- **Requirements**
Arrange every line of the material below into a numbered list, omitting any blank lines.

[START Records for this exercise]

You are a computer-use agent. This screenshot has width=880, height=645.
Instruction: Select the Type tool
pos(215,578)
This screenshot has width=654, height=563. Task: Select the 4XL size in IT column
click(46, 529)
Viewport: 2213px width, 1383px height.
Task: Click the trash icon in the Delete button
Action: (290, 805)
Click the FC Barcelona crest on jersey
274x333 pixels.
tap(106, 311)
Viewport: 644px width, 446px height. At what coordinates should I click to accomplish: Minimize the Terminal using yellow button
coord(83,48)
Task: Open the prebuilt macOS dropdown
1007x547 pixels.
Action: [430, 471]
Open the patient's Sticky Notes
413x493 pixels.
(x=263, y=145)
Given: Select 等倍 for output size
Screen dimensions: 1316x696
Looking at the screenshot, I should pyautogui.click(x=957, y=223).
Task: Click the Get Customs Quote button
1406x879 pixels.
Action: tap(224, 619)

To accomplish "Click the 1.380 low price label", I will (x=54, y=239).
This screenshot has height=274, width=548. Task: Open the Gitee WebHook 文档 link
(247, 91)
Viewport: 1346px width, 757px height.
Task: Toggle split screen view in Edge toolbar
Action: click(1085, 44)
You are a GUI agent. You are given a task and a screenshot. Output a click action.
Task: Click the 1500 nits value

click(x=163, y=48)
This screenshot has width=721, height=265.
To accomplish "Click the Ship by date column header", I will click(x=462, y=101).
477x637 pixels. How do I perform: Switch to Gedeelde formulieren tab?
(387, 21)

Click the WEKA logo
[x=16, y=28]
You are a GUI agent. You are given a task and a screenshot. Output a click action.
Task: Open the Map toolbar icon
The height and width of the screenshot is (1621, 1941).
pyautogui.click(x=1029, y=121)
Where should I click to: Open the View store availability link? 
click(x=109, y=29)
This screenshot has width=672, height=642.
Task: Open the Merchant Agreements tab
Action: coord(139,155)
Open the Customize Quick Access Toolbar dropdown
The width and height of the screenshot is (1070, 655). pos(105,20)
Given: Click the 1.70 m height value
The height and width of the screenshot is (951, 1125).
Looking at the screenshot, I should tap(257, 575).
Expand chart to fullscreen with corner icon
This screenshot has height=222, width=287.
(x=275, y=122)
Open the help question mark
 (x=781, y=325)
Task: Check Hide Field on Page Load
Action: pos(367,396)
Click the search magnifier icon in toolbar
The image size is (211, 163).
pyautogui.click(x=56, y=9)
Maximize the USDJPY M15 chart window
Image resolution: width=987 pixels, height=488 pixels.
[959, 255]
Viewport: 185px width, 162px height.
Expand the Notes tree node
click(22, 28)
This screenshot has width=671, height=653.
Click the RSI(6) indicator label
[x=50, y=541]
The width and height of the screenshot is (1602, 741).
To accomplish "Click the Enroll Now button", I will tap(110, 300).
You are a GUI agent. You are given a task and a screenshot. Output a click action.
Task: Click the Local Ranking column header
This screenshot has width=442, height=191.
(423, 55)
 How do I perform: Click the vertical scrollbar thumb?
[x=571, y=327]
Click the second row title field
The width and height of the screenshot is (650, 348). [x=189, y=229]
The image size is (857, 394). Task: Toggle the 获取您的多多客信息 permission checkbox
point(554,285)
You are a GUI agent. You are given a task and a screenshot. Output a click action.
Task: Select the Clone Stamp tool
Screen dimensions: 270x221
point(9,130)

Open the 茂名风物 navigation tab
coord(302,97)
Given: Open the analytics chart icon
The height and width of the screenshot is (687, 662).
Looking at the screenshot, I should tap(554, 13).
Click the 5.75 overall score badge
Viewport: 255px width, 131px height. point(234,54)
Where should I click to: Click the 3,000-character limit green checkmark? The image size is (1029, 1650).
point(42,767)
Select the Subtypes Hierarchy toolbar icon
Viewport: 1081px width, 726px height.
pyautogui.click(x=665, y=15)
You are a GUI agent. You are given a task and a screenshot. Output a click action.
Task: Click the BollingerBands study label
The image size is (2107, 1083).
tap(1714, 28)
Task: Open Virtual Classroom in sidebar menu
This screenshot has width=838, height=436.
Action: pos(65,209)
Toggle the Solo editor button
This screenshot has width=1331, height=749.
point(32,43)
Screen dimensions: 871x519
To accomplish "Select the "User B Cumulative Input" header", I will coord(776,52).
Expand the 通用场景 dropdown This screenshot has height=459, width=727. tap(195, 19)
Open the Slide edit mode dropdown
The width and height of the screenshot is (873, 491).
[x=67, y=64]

[END Records for this exercise]

- **The response**
1. You are a computer-use agent. This screenshot has width=880, height=645.
2. Instruction: Select the Type tool
3. pos(215,578)
4. This screenshot has width=654, height=563. Task: Select the 4XL size in IT column
5. click(46, 529)
6. Viewport: 2213px width, 1383px height.
7. Task: Click the trash icon in the Delete button
8. Action: (290, 805)
9. Click the FC Barcelona crest on jersey
10. 274x333 pixels.
11. tap(106, 311)
12. Viewport: 644px width, 446px height. At what coordinates should I click to accomplish: Minimize the Terminal using yellow button
13. coord(83,48)
14. Task: Open the prebuilt macOS dropdown
15. 1007x547 pixels.
16. Action: [430, 471]
17. Open the patient's Sticky Notes
18. 413x493 pixels.
19. (x=263, y=145)
20. Given: Select 等倍 for output size
21. Screen dimensions: 1316x696
22. Looking at the screenshot, I should pyautogui.click(x=957, y=223).
23. Task: Click the Get Customs Quote button
24. 1406x879 pixels.
25. Action: tap(224, 619)
26. To accomplish "Click the 1.380 low price label", I will (x=54, y=239).
27. This screenshot has height=274, width=548. Task: Open the Gitee WebHook 文档 link
28. (247, 91)
29. Viewport: 1346px width, 757px height.
30. Task: Toggle split screen view in Edge toolbar
31. Action: click(1085, 44)
32. You are a GUI agent. You are given a task and a screenshot. Output a click action.
33. Task: Click the 1500 nits value
34. click(x=163, y=48)
35. This screenshot has width=721, height=265.
36. To accomplish "Click the Ship by date column header", I will click(x=462, y=101).
37. 477x637 pixels. How do I perform: Switch to Gedeelde formulieren tab?
38. (387, 21)
39. Click the WEKA logo
40. [x=16, y=28]
41. You are a GUI agent. You are given a task and a screenshot. Output a click action.
42. Task: Open the Map toolbar icon
43. The height and width of the screenshot is (1621, 1941).
44. pyautogui.click(x=1029, y=121)
45. Where should I click to: Open the View store availability link? 
46. click(x=109, y=29)
47. This screenshot has width=672, height=642.
48. Task: Open the Merchant Agreements tab
49. Action: coord(139,155)
50. Open the Customize Quick Access Toolbar dropdown
51. The width and height of the screenshot is (1070, 655). pos(105,20)
52. Given: Click the 1.70 m height value
53. The height and width of the screenshot is (951, 1125).
54. Looking at the screenshot, I should tap(257, 575).
55. Expand chart to fullscreen with corner icon
56. This screenshot has height=222, width=287.
57. (x=275, y=122)
58. Open the help question mark
59.  (x=781, y=325)
60. Task: Check Hide Field on Page Load
61. Action: pos(367,396)
62. Click the search magnifier icon in toolbar
63. The image size is (211, 163).
64. pyautogui.click(x=56, y=9)
65. Maximize the USDJPY M15 chart window
66. Image resolution: width=987 pixels, height=488 pixels.
67. [959, 255]
68. Viewport: 185px width, 162px height.
69. Expand the Notes tree node
70. click(22, 28)
71. This screenshot has width=671, height=653.
72. Click the RSI(6) indicator label
73. [x=50, y=541]
74. The width and height of the screenshot is (1602, 741).
75. To accomplish "Click the Enroll Now button", I will tap(110, 300).
76. You are a GUI agent. You are given a task and a screenshot. Output a click action.
77. Task: Click the Local Ranking column header
78. This screenshot has width=442, height=191.
79. (423, 55)
80.  How do I perform: Click the vertical scrollbar thumb?
81. [x=571, y=327]
82. Click the second row title field
83. The width and height of the screenshot is (650, 348). [x=189, y=229]
84. The image size is (857, 394). Task: Toggle the 获取您的多多客信息 permission checkbox
85. point(554,285)
86. You are a GUI agent. You are given a task and a screenshot. Output a click action.
87. Task: Select the Clone Stamp tool
88. Screen dimensions: 270x221
89. point(9,130)
90. Open the 茂名风物 navigation tab
91. coord(302,97)
92. Given: Open the analytics chart icon
93. The height and width of the screenshot is (687, 662).
94. Looking at the screenshot, I should tap(554, 13).
95. Click the 5.75 overall score badge
96. Viewport: 255px width, 131px height. point(234,54)
97. Where should I click to: Click the 3,000-character limit green checkmark? The image size is (1029, 1650).
98. point(42,767)
99. Select the Subtypes Hierarchy toolbar icon
100. Viewport: 1081px width, 726px height.
101. pyautogui.click(x=665, y=15)
102. You are a GUI agent. You are given a task and a screenshot. Output a click action.
103. Task: Click the BollingerBands study label
104. The image size is (2107, 1083).
105. tap(1714, 28)
106. Task: Open Virtual Classroom in sidebar menu
107. This screenshot has width=838, height=436.
108. Action: pos(65,209)
109. Toggle the Solo editor button
110. This screenshot has width=1331, height=749.
111. point(32,43)
112. Screen dimensions: 871x519
113. To accomplish "Select the "User B Cumulative Input" header", I will coord(776,52).
114. Expand the 通用场景 dropdown This screenshot has height=459, width=727. tap(195, 19)
115. Open the Slide edit mode dropdown
116. The width and height of the screenshot is (873, 491).
117. [x=67, y=64]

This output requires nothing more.